Copy out the material below verbatim, starting at the line that contains "Click the 添加 add button" and ending at the line that contains "coord(1231,41)", both included.

--- begin ---

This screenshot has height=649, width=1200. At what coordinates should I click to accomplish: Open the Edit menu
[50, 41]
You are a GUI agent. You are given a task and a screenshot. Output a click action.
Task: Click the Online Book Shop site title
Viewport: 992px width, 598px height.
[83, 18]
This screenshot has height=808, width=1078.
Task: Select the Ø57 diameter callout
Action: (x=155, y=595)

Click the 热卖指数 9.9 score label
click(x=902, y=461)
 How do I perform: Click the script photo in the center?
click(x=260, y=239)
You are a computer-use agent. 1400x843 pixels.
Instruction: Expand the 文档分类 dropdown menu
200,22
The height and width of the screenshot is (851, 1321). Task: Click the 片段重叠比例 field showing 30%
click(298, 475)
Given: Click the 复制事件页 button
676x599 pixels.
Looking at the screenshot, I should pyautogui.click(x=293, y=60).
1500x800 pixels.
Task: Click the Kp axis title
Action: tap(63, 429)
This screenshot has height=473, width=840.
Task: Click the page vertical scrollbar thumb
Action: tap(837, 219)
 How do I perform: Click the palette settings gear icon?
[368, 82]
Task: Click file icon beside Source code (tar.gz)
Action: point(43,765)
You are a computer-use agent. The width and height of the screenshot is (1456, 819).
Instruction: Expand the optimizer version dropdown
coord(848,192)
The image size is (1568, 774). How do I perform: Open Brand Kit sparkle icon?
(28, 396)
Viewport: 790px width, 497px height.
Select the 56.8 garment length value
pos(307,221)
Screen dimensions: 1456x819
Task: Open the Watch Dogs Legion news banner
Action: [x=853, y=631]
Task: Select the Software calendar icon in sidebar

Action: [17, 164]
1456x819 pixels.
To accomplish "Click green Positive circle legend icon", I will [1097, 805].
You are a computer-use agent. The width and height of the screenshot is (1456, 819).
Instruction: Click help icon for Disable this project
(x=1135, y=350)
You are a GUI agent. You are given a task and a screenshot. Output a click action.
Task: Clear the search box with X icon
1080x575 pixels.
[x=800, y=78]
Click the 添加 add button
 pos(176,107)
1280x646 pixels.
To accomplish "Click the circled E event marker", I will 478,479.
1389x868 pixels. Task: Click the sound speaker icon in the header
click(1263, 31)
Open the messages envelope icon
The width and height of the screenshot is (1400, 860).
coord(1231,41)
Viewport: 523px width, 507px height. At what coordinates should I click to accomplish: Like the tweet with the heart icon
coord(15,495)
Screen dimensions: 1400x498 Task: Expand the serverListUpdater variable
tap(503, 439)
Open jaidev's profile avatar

--- end ---

-- SOLUTION TO THIS PROBLEM --
Click the 添加 add button
 pos(176,107)
1280x646 pixels.
To accomplish "Click the circled E event marker", I will 478,479.
1389x868 pixels. Task: Click the sound speaker icon in the header
click(1263, 31)
Open the messages envelope icon
The width and height of the screenshot is (1400, 860).
coord(1231,41)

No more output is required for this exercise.